Collected data
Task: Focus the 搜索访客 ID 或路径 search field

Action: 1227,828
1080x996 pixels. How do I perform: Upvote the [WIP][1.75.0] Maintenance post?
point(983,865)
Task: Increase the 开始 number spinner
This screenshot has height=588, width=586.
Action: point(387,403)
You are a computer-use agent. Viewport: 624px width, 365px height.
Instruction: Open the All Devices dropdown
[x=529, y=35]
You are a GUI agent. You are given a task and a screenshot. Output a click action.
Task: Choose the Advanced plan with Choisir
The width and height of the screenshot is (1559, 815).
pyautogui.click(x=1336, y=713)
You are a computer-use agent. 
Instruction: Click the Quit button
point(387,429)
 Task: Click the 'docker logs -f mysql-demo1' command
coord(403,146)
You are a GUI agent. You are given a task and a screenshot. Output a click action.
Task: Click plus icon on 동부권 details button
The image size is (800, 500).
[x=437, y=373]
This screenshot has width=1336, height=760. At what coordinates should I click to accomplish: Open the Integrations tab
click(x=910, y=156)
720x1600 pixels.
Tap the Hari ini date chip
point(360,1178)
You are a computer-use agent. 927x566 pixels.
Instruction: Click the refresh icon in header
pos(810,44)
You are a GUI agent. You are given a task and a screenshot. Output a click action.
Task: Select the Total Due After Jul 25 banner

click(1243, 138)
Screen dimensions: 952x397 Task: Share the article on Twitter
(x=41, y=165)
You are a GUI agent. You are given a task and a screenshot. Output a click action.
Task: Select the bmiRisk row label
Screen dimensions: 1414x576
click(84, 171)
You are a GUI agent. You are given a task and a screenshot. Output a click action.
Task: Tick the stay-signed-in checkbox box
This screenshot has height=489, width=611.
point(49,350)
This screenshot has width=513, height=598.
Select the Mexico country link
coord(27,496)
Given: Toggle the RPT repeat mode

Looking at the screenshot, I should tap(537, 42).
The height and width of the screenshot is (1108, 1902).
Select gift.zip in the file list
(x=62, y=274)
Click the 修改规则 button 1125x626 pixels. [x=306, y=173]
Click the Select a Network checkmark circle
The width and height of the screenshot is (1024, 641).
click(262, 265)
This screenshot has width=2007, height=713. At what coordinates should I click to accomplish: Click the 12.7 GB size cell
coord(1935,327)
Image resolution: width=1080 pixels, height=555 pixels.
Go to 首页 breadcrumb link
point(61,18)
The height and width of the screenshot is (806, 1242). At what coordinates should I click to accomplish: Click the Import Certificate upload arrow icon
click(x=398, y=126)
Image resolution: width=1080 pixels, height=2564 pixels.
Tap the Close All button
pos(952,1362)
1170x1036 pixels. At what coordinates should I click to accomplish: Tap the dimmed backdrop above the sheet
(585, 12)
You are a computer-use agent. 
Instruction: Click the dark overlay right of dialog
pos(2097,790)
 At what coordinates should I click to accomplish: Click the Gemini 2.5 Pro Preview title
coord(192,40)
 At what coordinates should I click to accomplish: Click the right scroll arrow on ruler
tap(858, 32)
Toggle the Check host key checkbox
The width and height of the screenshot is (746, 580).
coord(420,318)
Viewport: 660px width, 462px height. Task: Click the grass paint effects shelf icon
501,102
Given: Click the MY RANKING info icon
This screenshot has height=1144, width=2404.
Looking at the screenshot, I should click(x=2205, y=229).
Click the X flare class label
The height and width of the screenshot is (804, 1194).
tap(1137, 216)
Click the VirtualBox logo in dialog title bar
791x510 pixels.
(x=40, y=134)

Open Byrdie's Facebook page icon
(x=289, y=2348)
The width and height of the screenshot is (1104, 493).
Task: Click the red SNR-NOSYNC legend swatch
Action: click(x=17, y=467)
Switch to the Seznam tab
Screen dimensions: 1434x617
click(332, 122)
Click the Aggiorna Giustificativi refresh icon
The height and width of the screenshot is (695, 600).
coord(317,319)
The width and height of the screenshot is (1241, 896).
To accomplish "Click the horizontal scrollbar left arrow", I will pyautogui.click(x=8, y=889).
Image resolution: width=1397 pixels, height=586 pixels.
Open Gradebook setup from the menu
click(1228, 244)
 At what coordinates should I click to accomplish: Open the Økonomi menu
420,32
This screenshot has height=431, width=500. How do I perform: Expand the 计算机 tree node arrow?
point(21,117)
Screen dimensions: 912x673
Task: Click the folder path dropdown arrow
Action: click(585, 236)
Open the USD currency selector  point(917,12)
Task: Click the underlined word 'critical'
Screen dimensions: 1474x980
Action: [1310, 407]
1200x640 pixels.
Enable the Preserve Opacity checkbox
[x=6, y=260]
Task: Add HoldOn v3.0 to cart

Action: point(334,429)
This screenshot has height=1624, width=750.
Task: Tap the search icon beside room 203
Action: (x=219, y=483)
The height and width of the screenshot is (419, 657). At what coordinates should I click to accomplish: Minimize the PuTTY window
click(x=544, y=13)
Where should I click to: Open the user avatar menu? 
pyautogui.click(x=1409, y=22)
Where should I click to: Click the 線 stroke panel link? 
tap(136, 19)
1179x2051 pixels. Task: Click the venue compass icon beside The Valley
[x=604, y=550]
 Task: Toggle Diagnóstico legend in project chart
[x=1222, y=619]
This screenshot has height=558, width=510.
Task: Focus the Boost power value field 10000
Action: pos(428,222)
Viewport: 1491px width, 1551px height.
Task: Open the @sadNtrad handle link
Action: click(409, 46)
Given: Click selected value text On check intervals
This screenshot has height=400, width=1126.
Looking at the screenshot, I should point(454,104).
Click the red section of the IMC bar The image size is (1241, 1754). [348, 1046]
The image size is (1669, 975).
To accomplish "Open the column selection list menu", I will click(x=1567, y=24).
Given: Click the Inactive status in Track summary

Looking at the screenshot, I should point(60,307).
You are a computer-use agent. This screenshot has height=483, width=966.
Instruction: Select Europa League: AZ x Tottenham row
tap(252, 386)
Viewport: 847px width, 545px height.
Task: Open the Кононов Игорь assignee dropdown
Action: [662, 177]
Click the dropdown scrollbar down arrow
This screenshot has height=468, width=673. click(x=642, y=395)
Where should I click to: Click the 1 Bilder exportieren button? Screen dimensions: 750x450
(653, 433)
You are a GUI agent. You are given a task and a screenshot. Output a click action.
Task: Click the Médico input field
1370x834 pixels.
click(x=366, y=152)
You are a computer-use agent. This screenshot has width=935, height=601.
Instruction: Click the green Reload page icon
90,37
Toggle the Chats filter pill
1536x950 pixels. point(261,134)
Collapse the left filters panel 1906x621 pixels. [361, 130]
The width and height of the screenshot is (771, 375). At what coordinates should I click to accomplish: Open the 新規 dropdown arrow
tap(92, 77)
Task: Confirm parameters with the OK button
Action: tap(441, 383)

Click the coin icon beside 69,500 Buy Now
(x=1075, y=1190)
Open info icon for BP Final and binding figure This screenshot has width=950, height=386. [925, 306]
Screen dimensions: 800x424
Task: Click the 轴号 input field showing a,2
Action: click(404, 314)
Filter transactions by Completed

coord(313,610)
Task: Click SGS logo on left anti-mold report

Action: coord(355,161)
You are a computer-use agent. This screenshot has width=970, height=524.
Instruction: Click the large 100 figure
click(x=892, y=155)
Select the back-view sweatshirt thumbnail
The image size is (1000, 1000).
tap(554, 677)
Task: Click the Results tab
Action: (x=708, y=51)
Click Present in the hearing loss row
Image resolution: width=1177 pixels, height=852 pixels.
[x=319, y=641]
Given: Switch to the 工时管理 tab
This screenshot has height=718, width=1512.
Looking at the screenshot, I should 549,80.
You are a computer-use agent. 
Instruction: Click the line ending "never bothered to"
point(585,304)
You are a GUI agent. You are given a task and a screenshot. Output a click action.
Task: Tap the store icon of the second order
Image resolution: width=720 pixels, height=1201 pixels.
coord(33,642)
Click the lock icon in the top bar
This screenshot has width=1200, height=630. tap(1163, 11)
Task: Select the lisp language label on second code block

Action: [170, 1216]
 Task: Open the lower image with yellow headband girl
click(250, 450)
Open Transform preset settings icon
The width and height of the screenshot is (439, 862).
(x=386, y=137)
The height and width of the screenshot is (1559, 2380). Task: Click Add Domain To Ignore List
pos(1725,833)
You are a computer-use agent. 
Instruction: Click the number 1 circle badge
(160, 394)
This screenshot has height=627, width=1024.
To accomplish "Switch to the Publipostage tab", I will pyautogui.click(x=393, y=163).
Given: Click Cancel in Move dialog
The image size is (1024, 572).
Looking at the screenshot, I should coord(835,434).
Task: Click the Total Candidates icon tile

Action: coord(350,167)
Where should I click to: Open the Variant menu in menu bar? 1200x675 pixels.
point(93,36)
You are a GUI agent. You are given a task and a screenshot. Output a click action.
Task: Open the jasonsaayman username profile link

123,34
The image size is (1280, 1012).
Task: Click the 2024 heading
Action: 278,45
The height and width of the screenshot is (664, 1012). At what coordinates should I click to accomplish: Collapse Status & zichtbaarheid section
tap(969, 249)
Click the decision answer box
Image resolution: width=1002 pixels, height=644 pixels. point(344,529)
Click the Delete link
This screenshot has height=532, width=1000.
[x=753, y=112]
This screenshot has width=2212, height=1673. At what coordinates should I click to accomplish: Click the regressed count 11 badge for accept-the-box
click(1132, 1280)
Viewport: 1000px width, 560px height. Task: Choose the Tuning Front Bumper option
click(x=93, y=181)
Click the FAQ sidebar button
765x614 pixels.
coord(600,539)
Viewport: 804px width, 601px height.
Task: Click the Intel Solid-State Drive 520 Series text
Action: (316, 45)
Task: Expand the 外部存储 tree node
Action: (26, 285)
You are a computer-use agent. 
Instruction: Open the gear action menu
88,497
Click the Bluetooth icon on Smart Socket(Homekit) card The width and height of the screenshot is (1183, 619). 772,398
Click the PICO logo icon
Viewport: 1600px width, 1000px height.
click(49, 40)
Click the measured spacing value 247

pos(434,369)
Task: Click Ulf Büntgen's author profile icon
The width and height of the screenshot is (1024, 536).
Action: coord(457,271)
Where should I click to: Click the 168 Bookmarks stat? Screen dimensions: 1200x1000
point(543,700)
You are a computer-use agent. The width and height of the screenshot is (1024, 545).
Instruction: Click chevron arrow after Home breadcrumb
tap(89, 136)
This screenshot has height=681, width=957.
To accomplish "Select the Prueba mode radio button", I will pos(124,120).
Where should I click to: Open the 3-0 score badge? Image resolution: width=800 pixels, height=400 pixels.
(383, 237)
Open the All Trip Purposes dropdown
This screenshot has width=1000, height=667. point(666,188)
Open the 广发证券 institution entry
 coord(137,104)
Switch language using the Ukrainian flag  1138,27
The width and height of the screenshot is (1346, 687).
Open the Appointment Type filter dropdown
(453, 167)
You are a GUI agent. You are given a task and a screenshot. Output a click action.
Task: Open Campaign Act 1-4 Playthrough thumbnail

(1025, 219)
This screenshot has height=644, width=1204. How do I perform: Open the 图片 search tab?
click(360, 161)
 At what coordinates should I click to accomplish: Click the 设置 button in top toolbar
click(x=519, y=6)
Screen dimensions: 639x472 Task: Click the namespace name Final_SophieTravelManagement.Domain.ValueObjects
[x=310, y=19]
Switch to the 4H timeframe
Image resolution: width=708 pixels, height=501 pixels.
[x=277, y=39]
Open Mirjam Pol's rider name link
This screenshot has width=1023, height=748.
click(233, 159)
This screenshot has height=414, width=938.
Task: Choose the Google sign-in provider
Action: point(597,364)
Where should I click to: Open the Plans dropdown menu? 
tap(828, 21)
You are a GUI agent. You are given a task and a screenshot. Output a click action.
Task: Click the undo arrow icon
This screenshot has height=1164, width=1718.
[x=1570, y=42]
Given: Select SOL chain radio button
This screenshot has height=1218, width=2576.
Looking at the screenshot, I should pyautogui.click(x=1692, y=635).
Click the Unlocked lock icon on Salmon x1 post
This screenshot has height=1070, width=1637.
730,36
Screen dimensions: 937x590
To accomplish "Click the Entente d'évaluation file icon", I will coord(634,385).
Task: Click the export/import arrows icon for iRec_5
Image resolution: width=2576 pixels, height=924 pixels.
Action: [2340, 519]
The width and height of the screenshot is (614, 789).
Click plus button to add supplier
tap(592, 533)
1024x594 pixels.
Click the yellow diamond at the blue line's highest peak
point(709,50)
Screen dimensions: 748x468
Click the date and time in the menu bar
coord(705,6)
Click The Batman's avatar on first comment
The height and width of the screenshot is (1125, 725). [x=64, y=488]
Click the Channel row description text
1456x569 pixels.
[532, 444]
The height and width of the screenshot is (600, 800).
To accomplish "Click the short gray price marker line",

> [YOUR OBJECTIVE]: Filter the data down to the lines that contain the string "will", and copy them.

> [OUTPUT OF THE TASK]:
To accomplish "Click the horizontal scrollbar left arrow", I will pyautogui.click(x=8, y=889).
To accomplish "Open the column selection list menu", I will click(x=1567, y=24).
To accomplish "Switch to the Publipostage tab", I will pyautogui.click(x=393, y=163).
To accomplish "Select the Prueba mode radio button", I will pos(124,120).
To accomplish "Click the Entente d'évaluation file icon", I will coord(634,385).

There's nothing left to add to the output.